* [THE TASK]
Retype only the lines at the head of the records, first through the one with "Task: Click the calendar", exactly as written.

[Saved data entries]
----

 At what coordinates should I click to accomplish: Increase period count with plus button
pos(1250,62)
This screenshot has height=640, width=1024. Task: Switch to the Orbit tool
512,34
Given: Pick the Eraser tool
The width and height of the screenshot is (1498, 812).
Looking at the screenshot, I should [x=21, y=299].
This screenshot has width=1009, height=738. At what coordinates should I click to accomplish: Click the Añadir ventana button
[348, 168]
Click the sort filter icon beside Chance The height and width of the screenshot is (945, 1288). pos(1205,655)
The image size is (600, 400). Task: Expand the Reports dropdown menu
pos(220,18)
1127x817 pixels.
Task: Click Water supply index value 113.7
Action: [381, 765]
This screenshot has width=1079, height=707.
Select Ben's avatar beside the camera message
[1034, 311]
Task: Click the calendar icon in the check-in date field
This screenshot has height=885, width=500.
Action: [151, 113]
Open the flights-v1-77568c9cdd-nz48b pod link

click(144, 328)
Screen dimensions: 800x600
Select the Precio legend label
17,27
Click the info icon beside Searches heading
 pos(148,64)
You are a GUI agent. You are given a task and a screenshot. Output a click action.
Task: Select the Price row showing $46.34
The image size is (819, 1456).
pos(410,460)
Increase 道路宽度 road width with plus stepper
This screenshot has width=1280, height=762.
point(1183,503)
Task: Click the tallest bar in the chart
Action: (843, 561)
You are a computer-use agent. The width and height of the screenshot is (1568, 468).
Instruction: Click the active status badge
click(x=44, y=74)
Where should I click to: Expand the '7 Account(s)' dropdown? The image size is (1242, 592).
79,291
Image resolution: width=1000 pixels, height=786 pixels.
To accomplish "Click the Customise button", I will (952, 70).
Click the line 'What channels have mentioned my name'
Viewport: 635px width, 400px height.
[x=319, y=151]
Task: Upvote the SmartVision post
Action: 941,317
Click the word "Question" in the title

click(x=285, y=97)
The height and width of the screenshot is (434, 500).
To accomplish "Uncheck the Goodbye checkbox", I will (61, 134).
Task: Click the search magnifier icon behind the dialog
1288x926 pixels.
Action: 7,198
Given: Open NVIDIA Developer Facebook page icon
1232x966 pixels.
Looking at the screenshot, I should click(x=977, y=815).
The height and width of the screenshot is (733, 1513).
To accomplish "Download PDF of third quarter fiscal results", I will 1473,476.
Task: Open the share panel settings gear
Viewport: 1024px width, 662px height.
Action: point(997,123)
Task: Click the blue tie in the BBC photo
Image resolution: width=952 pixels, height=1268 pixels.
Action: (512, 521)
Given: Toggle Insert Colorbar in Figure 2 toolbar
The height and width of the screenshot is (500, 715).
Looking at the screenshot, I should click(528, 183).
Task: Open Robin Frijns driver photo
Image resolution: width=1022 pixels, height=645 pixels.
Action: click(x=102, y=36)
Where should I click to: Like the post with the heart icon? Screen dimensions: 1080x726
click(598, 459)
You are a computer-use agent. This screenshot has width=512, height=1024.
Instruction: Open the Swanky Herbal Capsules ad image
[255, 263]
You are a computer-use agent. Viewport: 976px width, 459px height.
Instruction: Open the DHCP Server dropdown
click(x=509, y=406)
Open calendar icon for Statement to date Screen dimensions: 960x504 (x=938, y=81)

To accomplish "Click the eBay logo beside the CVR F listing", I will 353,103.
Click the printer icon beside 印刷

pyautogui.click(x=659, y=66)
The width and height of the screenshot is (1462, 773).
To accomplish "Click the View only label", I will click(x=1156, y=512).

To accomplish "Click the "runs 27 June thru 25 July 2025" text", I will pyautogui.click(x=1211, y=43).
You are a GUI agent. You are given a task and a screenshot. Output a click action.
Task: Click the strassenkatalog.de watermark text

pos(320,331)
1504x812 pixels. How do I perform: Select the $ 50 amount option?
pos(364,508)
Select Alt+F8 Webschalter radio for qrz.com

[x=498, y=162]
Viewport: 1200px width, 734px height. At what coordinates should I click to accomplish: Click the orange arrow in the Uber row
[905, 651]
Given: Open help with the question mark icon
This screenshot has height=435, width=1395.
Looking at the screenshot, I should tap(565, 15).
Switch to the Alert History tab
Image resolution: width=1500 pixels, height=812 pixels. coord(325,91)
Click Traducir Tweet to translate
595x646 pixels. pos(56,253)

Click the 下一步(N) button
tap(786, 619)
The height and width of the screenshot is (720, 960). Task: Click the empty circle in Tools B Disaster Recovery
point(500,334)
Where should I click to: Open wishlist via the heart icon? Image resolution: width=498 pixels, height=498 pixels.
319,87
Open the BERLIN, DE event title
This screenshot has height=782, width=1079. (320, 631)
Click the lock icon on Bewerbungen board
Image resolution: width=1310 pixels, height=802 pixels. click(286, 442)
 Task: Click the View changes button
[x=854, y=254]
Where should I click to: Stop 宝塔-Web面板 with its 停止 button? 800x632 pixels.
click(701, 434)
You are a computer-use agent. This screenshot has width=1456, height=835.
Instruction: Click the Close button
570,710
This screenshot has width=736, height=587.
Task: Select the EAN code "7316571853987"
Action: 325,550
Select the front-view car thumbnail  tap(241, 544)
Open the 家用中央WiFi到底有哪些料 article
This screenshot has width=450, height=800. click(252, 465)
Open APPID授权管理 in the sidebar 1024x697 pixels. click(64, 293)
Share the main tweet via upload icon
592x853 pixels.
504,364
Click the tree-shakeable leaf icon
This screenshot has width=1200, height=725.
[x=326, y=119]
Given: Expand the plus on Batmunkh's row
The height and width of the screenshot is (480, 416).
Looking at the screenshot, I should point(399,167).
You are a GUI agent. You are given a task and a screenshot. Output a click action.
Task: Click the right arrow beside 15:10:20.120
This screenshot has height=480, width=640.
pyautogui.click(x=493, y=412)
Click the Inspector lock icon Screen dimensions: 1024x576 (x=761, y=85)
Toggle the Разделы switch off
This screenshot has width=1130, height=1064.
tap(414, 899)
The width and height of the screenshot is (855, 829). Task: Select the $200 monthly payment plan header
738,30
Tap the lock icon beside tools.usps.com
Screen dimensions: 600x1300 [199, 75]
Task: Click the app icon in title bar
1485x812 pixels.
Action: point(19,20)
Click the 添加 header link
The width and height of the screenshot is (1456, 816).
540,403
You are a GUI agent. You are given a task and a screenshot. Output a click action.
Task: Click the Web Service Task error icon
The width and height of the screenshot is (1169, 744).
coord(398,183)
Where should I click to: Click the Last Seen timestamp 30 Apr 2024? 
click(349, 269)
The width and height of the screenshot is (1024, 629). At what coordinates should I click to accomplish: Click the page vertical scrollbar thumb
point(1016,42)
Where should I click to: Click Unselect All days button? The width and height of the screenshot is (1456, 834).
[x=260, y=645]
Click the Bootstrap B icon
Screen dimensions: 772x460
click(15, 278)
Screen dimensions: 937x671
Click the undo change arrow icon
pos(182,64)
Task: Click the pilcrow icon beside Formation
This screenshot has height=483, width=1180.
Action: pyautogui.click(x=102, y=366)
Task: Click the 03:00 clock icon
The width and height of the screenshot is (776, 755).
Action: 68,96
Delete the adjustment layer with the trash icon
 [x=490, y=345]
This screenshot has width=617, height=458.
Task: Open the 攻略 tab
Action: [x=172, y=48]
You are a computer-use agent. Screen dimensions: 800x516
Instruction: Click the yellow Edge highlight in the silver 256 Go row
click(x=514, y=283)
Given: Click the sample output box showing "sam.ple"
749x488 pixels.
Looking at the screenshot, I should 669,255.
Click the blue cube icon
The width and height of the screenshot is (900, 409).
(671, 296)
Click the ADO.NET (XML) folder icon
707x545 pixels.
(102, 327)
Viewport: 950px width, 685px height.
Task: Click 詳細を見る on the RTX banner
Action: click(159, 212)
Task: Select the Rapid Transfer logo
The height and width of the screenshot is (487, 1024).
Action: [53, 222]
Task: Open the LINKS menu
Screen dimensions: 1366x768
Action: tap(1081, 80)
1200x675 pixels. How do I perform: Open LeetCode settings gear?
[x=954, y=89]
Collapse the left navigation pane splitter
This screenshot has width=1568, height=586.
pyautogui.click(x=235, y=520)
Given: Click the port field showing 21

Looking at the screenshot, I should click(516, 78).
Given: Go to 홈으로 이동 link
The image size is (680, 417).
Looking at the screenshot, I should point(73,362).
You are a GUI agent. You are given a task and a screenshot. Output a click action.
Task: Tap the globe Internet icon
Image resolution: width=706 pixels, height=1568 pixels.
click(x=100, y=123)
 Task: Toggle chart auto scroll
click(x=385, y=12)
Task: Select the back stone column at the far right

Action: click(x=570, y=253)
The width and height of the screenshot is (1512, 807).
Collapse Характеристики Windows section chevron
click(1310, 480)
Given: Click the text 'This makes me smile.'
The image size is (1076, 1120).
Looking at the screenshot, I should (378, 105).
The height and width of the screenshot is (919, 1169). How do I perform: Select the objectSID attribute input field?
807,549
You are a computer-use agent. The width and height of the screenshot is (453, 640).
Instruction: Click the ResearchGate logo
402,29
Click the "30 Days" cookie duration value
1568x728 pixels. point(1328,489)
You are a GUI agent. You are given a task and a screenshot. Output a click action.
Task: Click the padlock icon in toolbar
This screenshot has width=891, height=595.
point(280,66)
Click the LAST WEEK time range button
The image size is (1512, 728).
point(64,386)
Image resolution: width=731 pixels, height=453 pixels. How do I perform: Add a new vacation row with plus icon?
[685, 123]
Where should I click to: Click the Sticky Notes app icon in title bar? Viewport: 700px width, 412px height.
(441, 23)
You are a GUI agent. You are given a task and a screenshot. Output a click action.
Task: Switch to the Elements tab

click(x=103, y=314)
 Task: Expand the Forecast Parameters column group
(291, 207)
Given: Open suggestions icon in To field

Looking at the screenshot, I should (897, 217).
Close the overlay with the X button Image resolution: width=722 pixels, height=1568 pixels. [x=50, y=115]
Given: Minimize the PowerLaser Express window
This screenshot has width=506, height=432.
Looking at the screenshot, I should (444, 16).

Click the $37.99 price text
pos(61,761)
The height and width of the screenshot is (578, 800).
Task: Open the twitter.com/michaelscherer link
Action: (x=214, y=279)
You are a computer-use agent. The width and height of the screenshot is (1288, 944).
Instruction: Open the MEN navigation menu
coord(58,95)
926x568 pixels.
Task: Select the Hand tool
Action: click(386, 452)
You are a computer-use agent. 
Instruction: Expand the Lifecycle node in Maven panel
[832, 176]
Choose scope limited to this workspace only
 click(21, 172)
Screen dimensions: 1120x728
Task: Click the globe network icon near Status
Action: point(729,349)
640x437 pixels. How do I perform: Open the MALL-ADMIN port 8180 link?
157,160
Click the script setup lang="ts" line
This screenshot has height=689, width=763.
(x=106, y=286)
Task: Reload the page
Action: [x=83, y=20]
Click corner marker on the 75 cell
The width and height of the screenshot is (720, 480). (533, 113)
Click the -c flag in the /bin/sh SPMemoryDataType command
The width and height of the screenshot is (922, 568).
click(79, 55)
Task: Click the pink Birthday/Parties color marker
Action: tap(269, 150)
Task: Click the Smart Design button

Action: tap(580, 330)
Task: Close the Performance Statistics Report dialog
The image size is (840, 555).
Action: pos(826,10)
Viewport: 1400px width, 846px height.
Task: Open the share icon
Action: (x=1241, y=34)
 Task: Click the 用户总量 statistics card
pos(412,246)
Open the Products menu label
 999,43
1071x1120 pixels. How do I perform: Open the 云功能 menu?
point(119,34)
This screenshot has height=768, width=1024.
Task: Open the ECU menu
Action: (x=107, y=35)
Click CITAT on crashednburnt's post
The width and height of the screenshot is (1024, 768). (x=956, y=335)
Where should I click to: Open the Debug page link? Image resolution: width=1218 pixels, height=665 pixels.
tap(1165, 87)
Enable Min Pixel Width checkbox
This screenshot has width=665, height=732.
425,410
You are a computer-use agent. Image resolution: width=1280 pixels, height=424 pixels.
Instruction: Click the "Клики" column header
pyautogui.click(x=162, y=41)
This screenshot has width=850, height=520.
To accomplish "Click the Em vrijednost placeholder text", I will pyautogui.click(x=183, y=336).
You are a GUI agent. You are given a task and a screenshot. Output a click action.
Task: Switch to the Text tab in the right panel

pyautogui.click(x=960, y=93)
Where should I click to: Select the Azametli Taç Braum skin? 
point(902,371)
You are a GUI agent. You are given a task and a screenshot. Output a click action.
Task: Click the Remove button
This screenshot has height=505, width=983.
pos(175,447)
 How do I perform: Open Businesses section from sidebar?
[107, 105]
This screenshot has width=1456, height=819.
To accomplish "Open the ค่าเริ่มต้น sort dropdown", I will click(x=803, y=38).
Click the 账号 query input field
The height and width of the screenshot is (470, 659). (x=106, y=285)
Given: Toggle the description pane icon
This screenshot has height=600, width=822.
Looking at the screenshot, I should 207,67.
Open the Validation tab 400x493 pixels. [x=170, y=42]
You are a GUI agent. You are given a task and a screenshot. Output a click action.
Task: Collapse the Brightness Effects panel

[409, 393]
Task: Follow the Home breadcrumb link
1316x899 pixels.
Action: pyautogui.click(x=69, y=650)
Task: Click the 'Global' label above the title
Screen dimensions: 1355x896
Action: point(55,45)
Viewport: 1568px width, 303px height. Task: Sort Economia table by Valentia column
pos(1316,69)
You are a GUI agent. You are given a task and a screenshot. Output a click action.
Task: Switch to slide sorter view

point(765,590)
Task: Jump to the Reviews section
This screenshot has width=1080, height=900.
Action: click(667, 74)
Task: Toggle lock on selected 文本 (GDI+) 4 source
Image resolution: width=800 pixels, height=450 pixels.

----

* [ANSWER TO THIS EXERCISE]
 At what coordinates should I click to accomplish: Increase period count with plus button
pos(1250,62)
This screenshot has height=640, width=1024. Task: Switch to the Orbit tool
512,34
Given: Pick the Eraser tool
The width and height of the screenshot is (1498, 812).
Looking at the screenshot, I should [x=21, y=299].
This screenshot has width=1009, height=738. At what coordinates should I click to accomplish: Click the Añadir ventana button
[348, 168]
Click the sort filter icon beside Chance The height and width of the screenshot is (945, 1288). pos(1205,655)
The image size is (600, 400). Task: Expand the Reports dropdown menu
pos(220,18)
1127x817 pixels.
Task: Click Water supply index value 113.7
Action: [381, 765]
This screenshot has width=1079, height=707.
Select Ben's avatar beside the camera message
[1034, 311]
Task: Click the calendar icon in the check-in date field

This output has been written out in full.